**EXTRACT**

Some photos from the start of the process. Few days before Memorial day weekend we decided it would be cool to have a black roof before peeling it all off- so we did that first.










Start of MDW I did some more by myself. Then had five friends come over for MDW drinking and peeling plastidip. It took us the whole weekend. I don't have a finished shot yet, will get one tonight.










It was cool while it lasted:


----------



## poopie (Feb 22, 2005)

the whole dip your car phenomenon is a little silly to me. that dude is making a killing though. he seems like he is just some shmoe off the street that decided to package this stuff together.


----------



## warranty225cpe (Dec 3, 2008)

I agree with you. Plastidip has its place. I still plan on doing a flat metallic silver on my mirrors. I have a feeling it's gonna be the cats ars:thumbup:


----------



## TheDeckMan (Sep 26, 2004)

Glad to hear you are going back to the real paint Doug :laugh: GF must be a lot happier


----------



## taverncustoms (Feb 18, 2011)

I'm not a sales guy for the stuff i just think it should be properly done and then a review. already you stated too cold when done and too thin. so untill corectly done im gonna say operator error?


----------



## Doooglasss (Aug 28, 2009)

taverncustoms said:


> I'm not a sales guy for the stuff i just think it should be properly done and then a review. already you stated too cold when done and too thin. so untill corectly done im gonna say operator error?


Fully agree user error

However the overspray and other headaches made me not want to re-do it white. Staining and dirt even on smooth parts wouldn't come off. I understand why doing flat black is popular.


----------



## taverncustoms (Feb 18, 2011)

IMO 3m di-noc is 10X better


----------



## taverncustoms (Feb 18, 2011)

DougLoBue said:


> Fully agree user error
> 
> However the overspray and other headaches made me not want to re-do it white. Staining and dirt even on smooth parts wouldn't come off. I understand why doing flat black is popular.


but can you say that if it had been done in warmer weather so it was smooth the dirt and grim would have been easyer to remove? sand paper is not easy to clean..

**WHAT TO PRODUCE**
In the forum thread above, how long did it take the first poster and five friends to peel off the Plastidip?

**DATA LINES**
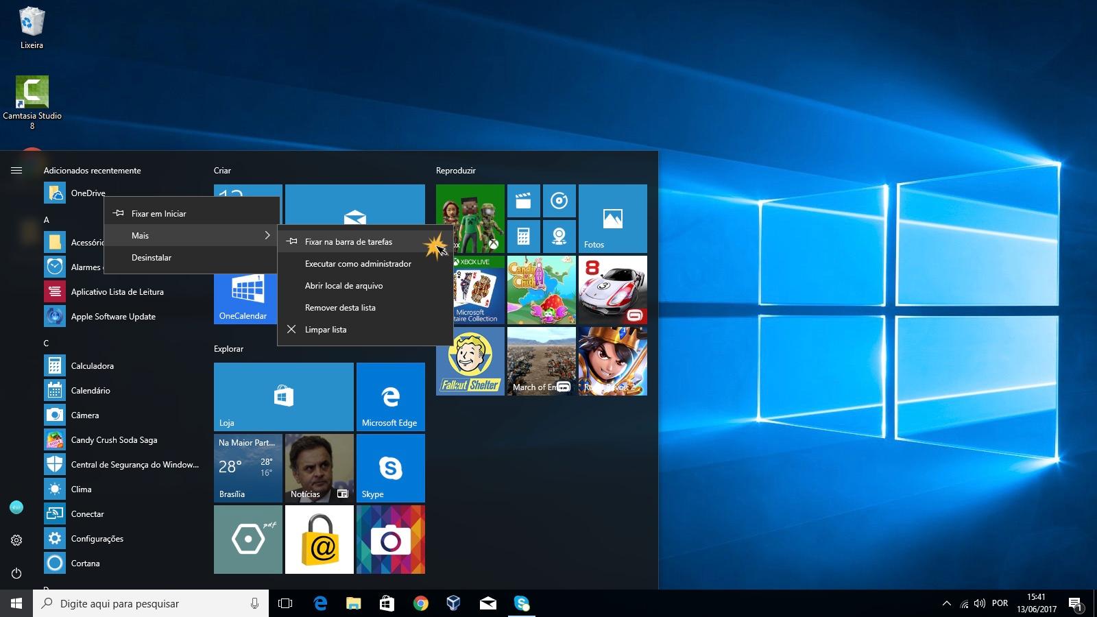
Task: Launch the Fallout Shelter game tile
Action: point(470,361)
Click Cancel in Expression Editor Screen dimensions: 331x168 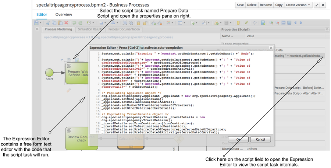[260, 139]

**TASK ANSWER**
The whole weekend.